* Supplied entries
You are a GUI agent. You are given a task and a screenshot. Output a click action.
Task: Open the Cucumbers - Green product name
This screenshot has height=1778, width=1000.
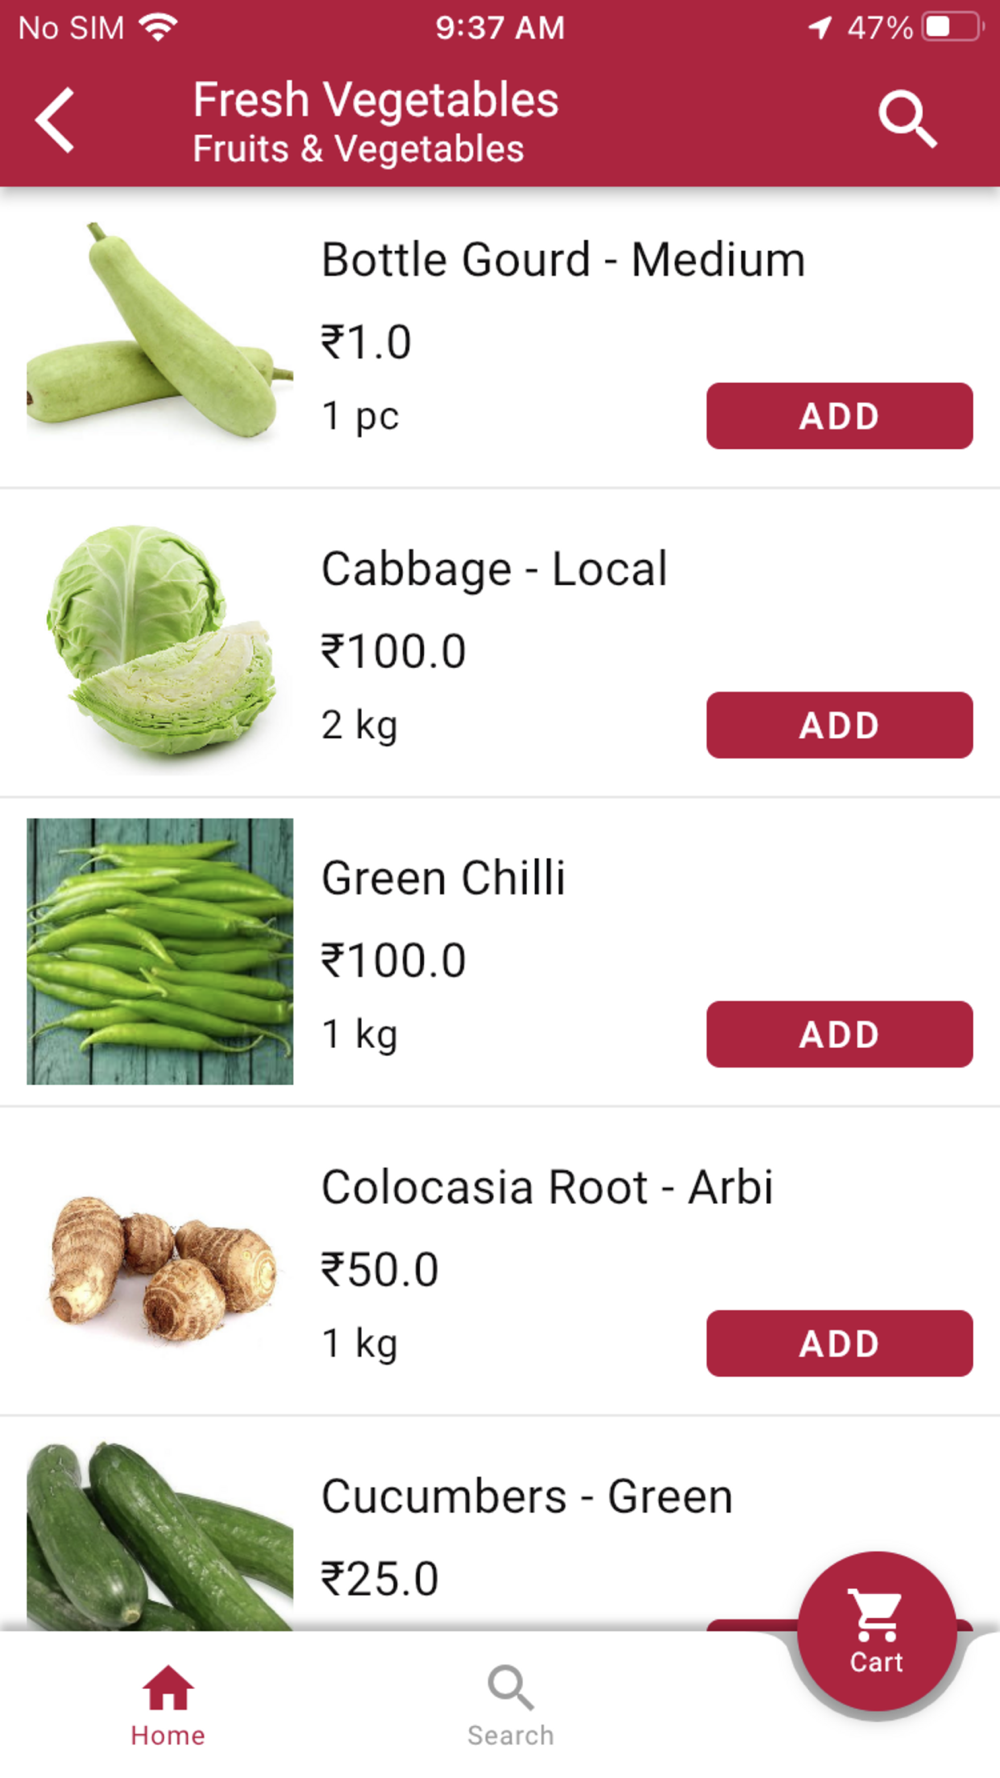(x=527, y=1497)
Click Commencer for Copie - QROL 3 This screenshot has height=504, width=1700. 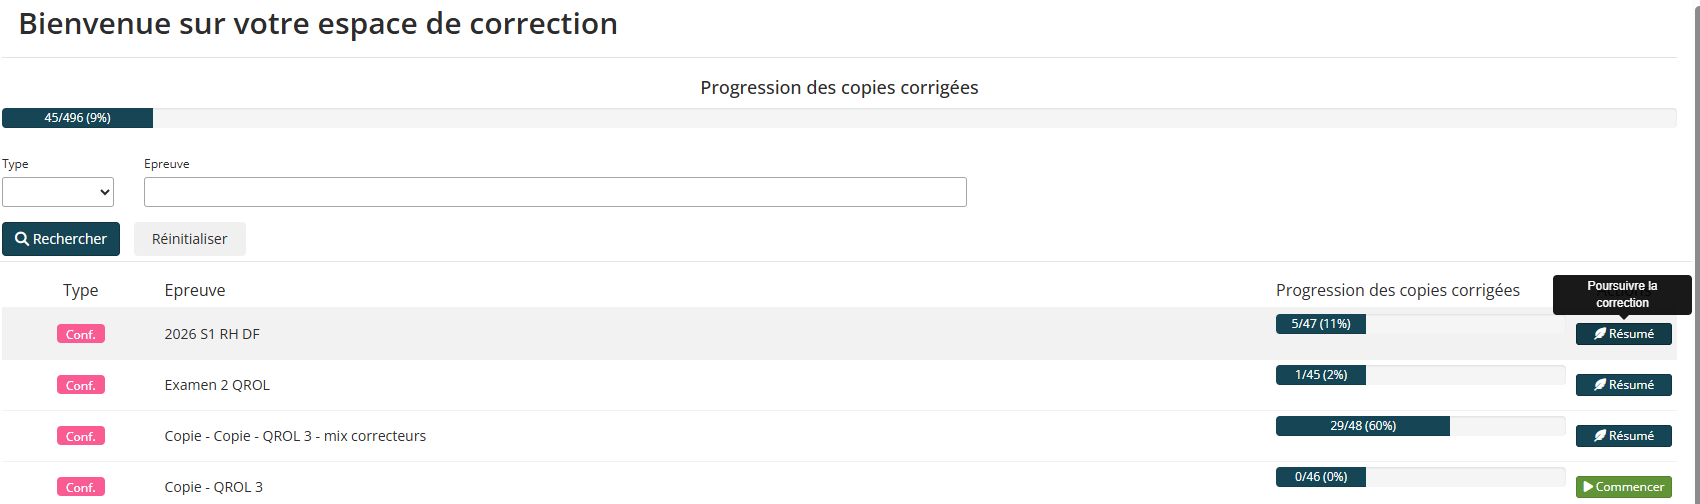click(x=1623, y=487)
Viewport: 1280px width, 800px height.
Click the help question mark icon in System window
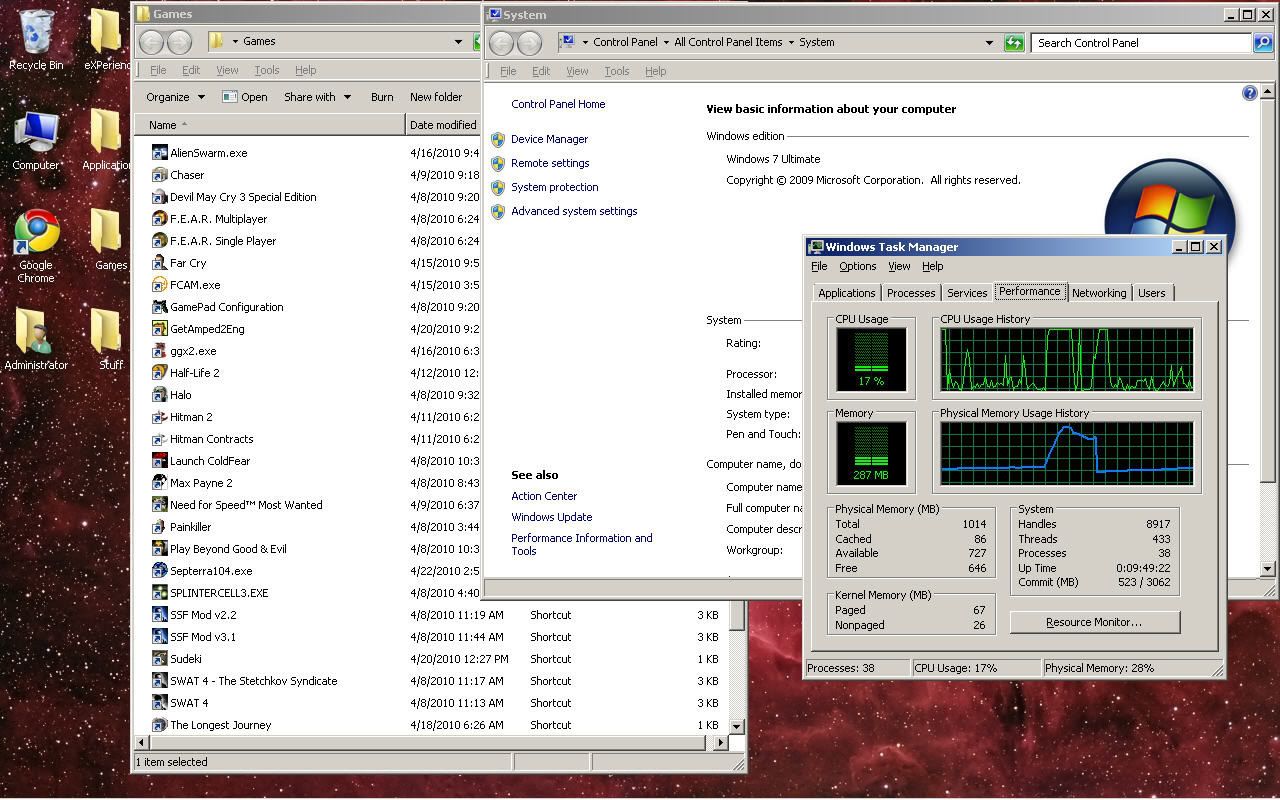(1249, 93)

* Your instructions
Set down exactly the lines between the one with "Click the help" and the last line of the material above, both included, but none of the pictures.

* Exercise solution
Click the help question mark icon in System window
(1249, 93)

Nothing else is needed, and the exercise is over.